▶ DESCRIPTION OF THE TASK:
The lines from the one containing "Click the yellow Google Drive icon" through the final line of the data below must be written out exactly, both included, and nothing more.

▶ MATERIAL SUPPLIED:
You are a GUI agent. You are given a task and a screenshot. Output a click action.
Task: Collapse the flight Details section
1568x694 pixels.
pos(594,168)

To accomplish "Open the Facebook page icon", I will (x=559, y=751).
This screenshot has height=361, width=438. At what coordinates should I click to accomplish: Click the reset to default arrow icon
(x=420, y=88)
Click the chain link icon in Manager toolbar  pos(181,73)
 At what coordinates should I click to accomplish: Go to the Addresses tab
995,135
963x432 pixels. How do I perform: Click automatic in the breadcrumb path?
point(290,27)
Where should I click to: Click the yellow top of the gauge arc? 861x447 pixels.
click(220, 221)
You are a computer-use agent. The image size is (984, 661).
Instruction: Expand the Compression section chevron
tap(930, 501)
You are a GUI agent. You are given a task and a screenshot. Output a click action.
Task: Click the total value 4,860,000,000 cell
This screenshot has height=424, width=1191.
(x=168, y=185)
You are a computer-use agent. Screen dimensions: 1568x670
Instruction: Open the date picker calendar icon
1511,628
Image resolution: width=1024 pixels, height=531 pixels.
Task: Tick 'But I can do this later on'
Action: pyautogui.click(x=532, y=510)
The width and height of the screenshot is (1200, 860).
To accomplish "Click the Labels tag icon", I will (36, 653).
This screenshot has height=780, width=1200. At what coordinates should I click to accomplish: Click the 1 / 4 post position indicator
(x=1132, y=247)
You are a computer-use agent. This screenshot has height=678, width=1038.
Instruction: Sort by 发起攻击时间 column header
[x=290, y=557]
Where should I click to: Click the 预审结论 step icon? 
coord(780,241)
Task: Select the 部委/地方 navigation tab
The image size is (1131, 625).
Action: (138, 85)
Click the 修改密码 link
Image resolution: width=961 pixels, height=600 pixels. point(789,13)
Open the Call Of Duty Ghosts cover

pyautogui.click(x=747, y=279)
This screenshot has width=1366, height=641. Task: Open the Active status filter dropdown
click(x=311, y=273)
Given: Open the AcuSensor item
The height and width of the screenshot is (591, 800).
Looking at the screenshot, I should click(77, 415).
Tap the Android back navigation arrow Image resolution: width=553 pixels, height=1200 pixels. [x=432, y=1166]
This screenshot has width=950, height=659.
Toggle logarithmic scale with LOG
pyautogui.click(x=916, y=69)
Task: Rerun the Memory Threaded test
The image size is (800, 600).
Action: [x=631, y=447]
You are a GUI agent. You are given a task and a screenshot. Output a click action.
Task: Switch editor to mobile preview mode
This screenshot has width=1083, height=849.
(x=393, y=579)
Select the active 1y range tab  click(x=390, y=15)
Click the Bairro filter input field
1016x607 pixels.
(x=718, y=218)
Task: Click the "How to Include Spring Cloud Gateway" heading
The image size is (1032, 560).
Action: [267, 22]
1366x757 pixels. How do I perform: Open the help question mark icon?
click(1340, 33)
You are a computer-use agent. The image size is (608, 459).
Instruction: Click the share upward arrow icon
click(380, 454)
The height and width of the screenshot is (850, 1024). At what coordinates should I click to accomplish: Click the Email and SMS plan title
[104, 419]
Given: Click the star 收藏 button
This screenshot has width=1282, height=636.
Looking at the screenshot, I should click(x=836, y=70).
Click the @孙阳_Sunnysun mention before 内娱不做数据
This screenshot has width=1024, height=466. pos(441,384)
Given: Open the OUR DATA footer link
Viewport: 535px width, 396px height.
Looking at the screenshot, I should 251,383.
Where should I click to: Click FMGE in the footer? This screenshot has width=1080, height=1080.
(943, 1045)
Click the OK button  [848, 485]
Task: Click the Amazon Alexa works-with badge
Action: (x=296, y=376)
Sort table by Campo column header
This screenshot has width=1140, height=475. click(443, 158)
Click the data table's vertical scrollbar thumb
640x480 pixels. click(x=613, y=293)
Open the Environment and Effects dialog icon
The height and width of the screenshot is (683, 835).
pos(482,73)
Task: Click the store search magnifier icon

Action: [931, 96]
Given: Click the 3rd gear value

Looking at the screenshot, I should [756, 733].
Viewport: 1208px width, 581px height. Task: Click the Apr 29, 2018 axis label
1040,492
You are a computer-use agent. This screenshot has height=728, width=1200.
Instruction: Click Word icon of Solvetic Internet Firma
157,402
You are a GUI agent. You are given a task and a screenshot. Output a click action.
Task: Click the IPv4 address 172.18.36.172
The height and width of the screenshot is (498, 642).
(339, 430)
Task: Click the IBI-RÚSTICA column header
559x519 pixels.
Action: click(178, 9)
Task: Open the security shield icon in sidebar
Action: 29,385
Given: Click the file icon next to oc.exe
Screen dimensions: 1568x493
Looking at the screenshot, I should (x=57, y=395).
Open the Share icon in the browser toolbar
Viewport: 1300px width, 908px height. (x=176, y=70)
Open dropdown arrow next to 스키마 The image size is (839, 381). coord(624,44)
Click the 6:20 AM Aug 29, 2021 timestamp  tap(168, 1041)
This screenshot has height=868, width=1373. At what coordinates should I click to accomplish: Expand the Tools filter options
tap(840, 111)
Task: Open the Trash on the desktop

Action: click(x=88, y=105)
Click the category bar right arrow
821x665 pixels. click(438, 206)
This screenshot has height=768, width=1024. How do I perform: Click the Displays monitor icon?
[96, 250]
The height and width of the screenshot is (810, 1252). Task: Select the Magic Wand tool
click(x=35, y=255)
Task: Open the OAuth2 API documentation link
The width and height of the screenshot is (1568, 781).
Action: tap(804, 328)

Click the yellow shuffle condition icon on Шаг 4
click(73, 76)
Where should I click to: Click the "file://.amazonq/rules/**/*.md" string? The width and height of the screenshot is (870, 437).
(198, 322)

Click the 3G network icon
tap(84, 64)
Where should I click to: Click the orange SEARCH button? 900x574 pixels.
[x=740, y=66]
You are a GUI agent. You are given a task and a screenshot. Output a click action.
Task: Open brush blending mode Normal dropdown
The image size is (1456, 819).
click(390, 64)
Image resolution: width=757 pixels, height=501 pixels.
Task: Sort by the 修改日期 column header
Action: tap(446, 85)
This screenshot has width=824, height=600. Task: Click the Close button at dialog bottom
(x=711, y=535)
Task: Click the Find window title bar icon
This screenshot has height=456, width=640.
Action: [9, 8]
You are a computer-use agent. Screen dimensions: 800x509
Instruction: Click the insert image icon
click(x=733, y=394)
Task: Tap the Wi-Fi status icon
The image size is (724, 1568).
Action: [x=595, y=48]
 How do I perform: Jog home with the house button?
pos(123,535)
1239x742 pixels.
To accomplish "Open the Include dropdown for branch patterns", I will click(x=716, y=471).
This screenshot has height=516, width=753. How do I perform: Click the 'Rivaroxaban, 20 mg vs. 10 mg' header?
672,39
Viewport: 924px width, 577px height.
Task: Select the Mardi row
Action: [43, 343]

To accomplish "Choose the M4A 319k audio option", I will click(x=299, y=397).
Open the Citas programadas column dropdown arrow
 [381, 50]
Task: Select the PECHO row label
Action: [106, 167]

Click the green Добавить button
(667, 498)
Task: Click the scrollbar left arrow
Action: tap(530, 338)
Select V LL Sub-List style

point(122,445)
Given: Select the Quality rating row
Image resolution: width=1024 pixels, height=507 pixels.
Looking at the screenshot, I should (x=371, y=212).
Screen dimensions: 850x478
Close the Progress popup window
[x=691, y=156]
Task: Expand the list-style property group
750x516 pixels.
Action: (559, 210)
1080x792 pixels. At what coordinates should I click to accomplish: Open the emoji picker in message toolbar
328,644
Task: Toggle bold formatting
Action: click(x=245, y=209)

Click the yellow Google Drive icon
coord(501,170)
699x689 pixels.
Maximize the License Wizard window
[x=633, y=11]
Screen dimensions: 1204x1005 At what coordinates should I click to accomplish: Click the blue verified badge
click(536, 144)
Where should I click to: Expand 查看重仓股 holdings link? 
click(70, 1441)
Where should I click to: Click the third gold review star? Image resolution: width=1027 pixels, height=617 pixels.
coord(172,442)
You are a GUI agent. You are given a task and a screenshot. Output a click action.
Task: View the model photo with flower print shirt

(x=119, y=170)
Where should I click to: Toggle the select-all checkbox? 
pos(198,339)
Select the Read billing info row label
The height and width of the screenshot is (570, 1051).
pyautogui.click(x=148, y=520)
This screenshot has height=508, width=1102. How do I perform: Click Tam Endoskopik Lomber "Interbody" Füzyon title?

▶ REPLY TO THE EXERCISE:
Click the yellow Google Drive icon
coord(501,170)
699x689 pixels.
Maximize the License Wizard window
[x=633, y=11]
Screen dimensions: 1204x1005 At what coordinates should I click to accomplish: Click the blue verified badge
click(536, 144)
Where should I click to: Expand 查看重仓股 holdings link? 
click(70, 1441)
Where should I click to: Click the third gold review star? Image resolution: width=1027 pixels, height=617 pixels.
coord(172,442)
You are a GUI agent. You are given a task and a screenshot. Output a click action.
Task: View the model photo with flower print shirt

(x=119, y=170)
Where should I click to: Toggle the select-all checkbox? 
pos(198,339)
Select the Read billing info row label
The height and width of the screenshot is (570, 1051).
pyautogui.click(x=148, y=520)
This screenshot has height=508, width=1102. How do I perform: Click Tam Endoskopik Lomber "Interbody" Füzyon title?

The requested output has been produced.